Take a look at what, fingers-crossed, we have to look forward to this year:
The Six Nations is tantalizingly close, starting on the 6th February and fans are hopeful that this year the competition will go uninterrupted. Tensions amongst the nations are high as England return to defend their title. The final is expected to air on 20th March but until then there are plenty of nail-biting lineups to watch, all available on either the BBC, ITV or S4C.
Meanwhile, club rugby teams are currently completing the 2020/2021 season with the final set for June 26th, days before the British and Irish lions begin their South African tour.
As for football, there is one thing in common across all of the biggest tournaments; the uncertainty. Officials are battling hard to plan for all sorts of scenarios in which football can continue to be played but there is pressure in the form of Covid outbreaks among players, navigating international travel and the most noticeable problem; the lack of fans. So it might not be time yet to dust off your season ticket but there are plenty of fixtures planned that you can enjoy from the comfort of your armchair.

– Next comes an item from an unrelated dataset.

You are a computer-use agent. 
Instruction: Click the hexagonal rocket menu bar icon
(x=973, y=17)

In the Premier League, it has been a year since Liverpool’s comfortable 25-point lead at the top of the table and now, that gap is considerably smaller, putting pressure on teams and making this year’s competition considerably more thrilling. You won’t have long to wait as the last matches are scheduled for 23rd May.
Additionally, the final match of the Champions League 2020/2021 season is due to be played on the 29th May in Istanbul’s Atatürk Olympic Stadium after being postponed last year due to the pandemic. Three UK teams – Chelsea, Manchester City and Liverpool – are in the running and will be hoping to win the title from last year’s champions, Bayern Munich.

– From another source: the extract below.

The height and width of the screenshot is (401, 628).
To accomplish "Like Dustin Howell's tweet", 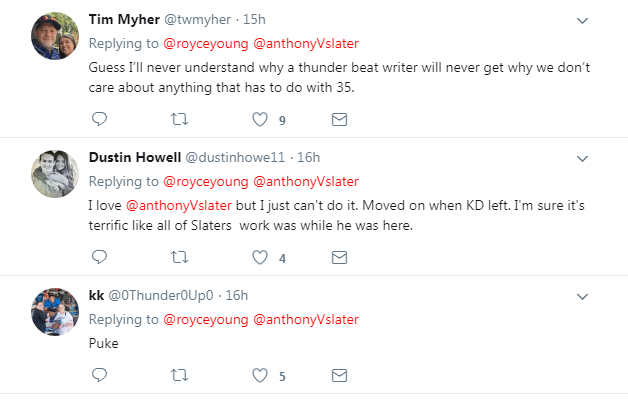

Also, don’t forget that the postponed Euros 2020 are scheduled to begin on 11th June and will be held across twelve cities in Europe. The Stadio Olimpico, Rome will host the opening game of Turkey v Italy and is scheduled to finish on 11th July.

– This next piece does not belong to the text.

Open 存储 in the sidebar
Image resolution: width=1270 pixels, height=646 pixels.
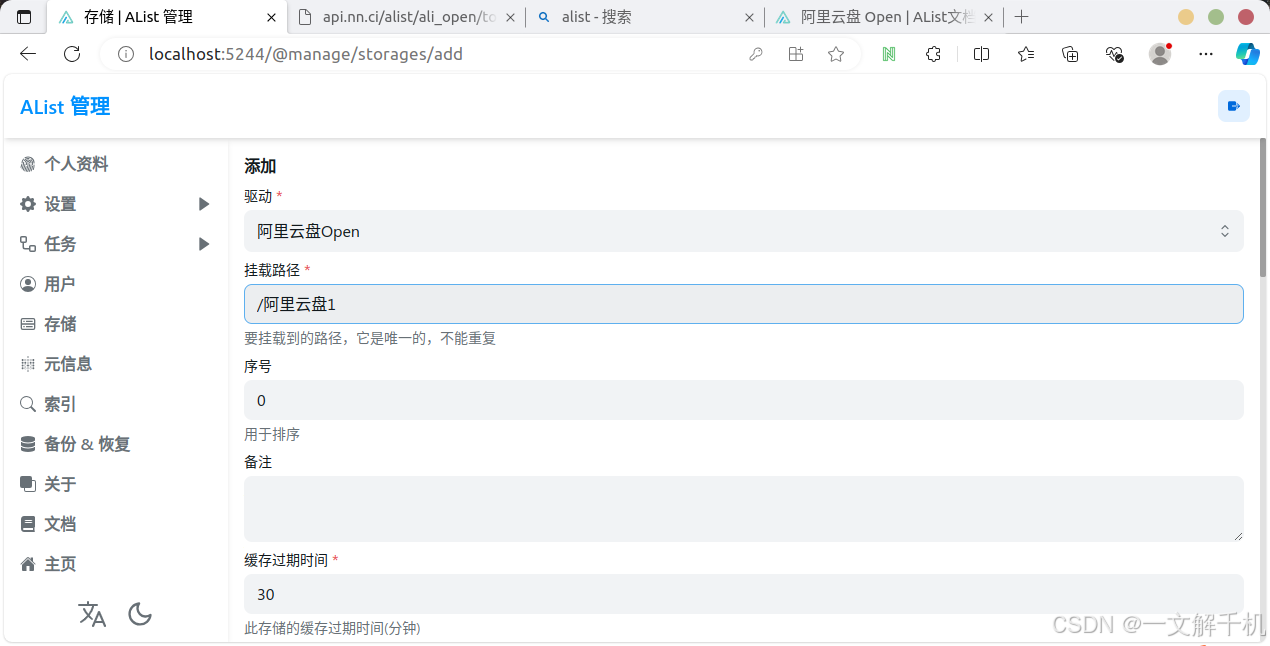click(x=60, y=324)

The first of the Big Slams, the Australian Open, begins very soon on the 8th February in Melbourne and it will certainly set a precedent in how tennis plans to proceed in the face of Covid. The Australian Open was lucky not to be affected at the start of last year but already problems are rising as there are a small growing number of positive cases in the state of Victoria. This, along with countries, such as the United Kingdom, battling their own high infection rates, has led to speculation that Australia could ban players from high risk countries from entering the country.
As for Wimbledon, organisers are still to announce the details on how the Grand Slam event will take place but have stated they are ready for three scenarios; either a full capacity or reduced capacity championship, or a behind closed doors championship. Tennis officials have stressed that everything will depend on government and public health advice but for now, the tournament is planned to run from 28th June to 11th July as normal.
Tokyo Olympics and Paralympics
Last year, one of the world’s most anticipated sporting events was postponed until this 2021 for the first time in its history. Previously, the summer Olympics have only ever been cancelled three times, in 1916, 1940 and 1944, all due to the world wars. Although daily coronavirus cases in Tokyo have surged past the 1,000-mark, Prime Minister, Yoshihide Suga has reassured the world that the games will go ahead while being “safe and secure” on the 23rd July to the 8th August. Tokyo organisers have been working alongside the International Olympic Committee (IOC) to plan for a variety of different scenarios and have been testing out safety measures. The Paralympics are due to follow shortly after, running from the 24th August to the 5th September.
For golf, things look set to be relatively normal this year and planners are cautiously optimistic that audiences will be allowed, albeit at a slightly reduced capacity. The golfing calendar kicks off in April with The Masters and will conclude in September with the eagerly anticipated Ryder Cup. An added bonus is the addition of last year’s postponed The Open which you can watch in July at Royal S. George’s, Kent. You can expect the return of your favourites such as Rory McIlroy, Jon Rahm and returning champion Shane Lowry who will want to defend his win at The Royal, Portrush in 2019.
The Grand National was cancelled last year due to the height of the pandemic but this year is set to run as normal at Aintree with event organisers promising to do whatever they can to ensure the Grand National takes place on 10th April.
Sports fans will be eagerly waiting with bated breath as this year will be very telling in how the world of sport will continue to operate and adapt in the face of the coronavirus. The big question on everyone’s minds of course is the promise of a vaccine but the government have advised that the speed of the rollout depends on how quickly the vaccine can be manufactured. A lot of plans are dependent on it, but this does leave the question of whether athletes should even be a priority. If there is one thing, we can agree on it is that the organisers of these events have a mammoth task ahead of them, but they will always have the enthusiasm and backing of their fans behind them.